Giuseppe Lami / EPA

Com a possibilidade de uma segunda onda de contágio, os peritos que apoiam o Governo estão a traçar vários cenários e não ultrapassar o pico de abril é o objetivo.

Um total acumulado de 30 mil casos ao longo de dois meses poderá resultar num pico de cerca de 1.200 internamentos em simultâneo e 300 doentes em cuidados intensivos. Segundo o semanário Expresso, este cenário, semelhante ao pico atingido em abril, é o limite que os especialistas não querem que seja ultrapassado.

Para evitar este cenário é preciso saber com antecedência se o país está a entrar nesse caminho e é esse o trabalho que os peritos que apoiam o Governo estão a desenvolver neste momento.

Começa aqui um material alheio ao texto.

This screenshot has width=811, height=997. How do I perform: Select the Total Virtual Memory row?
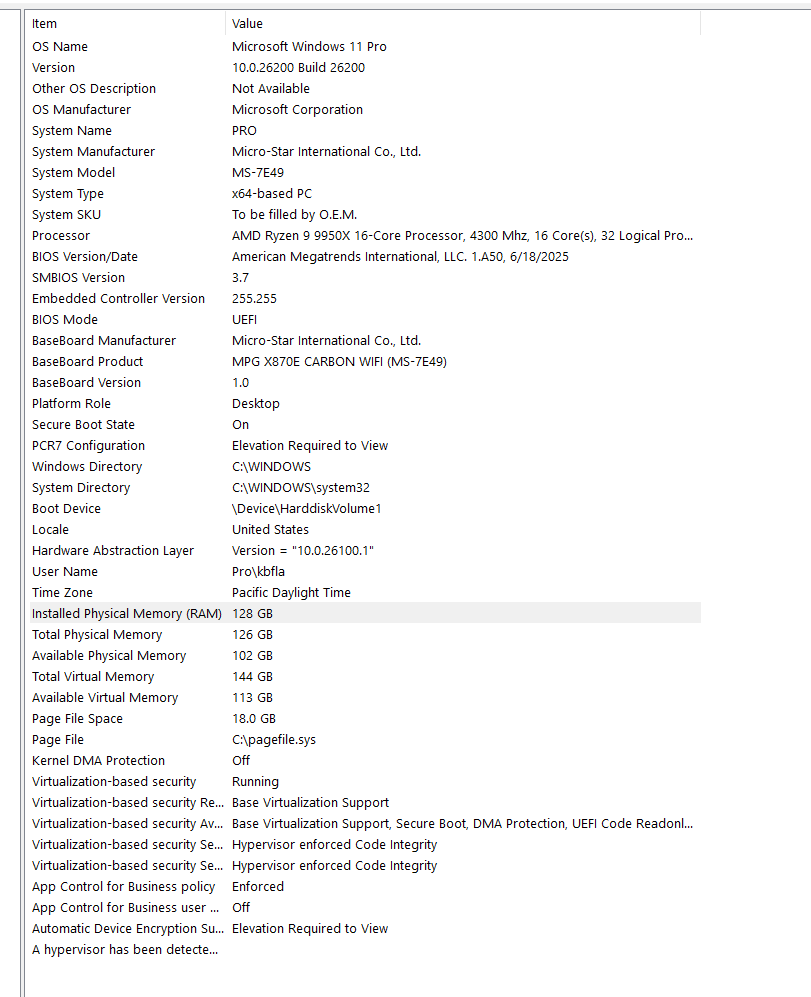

Manuel Carmo Gomes, professor da Faculdade de Ciências da Universidade de Lisboa e colaborador da equipa de peritos da Direção-Geral da Saúde e do Instituto Dr. Ricardo Jorge, explica que, em relação a março, há dois aspetos que são agora diferentes.

Por um lado, destaca, o país está mais prevenido e o Govenro mais capaz de tomar medidas para travar o ressurgimento da curva. Por outro, o Rt (número médio de contágios provocado por cada infetado) “não será tão alto como no início de março porque as pessoas têm contactos de menor risco, devido ao uso de máscara e distanciamento, e o número de indivíduos que estiveram em contacto com o vírus já não é zero”.

O mais provável é que “a subida de novos casos seja menos rápida do que foi em março”, destaca o especialista. Ainda assim, o número de infetados numa segunda onda não passa, para já, de uma especulação.

No entanto, Manuel Carmo Gomes lembra que o impacto dessa segunda onda na capacidade de resposta dos hospitais dependerá da sua duração. “Uma onda mais longa é menos perigosa

do que uma onda muito inclinada e mais curta. E, no entanto, o número total de infetados e de hospitalizados pode ser o mesmo.”

Os especialistas assumem que a percentagem de internados oscila entre 14% e 17% do total de infetados sintomáticos num determinado momento e que 25% vão precisar de cuidados intensivos.

Assim, num dos cenários traçados, com 30 mil novos casos ao fim de dois meses, haveria 4.200 internamentos ao longo desse tempo e cerca de mil doentes dariam entrada em unidades de cuidados intensivos (UCI). Segundo escreve o Expresso, a meio dessa onda que seria atingido o tal máximo que não deverá ser ultrapassado, com 1.200 internados ao mesmo tempo e cerca de 300 doentes em UCI.

Uma vez que é preciso fazer soar o alarme muito antes de chegar a estes valores, os especialistas vão estar atentos a vários indicadores.

O crescimento diário de novos casos, a evolução do nível de transmissão do vírus, o número de consultas em cuidados primários com sintomas de doença respiratória, os internamentos, os óbitos e a distribuição etária dos doentes são os seis indicadores em monitorização, realça o matutino.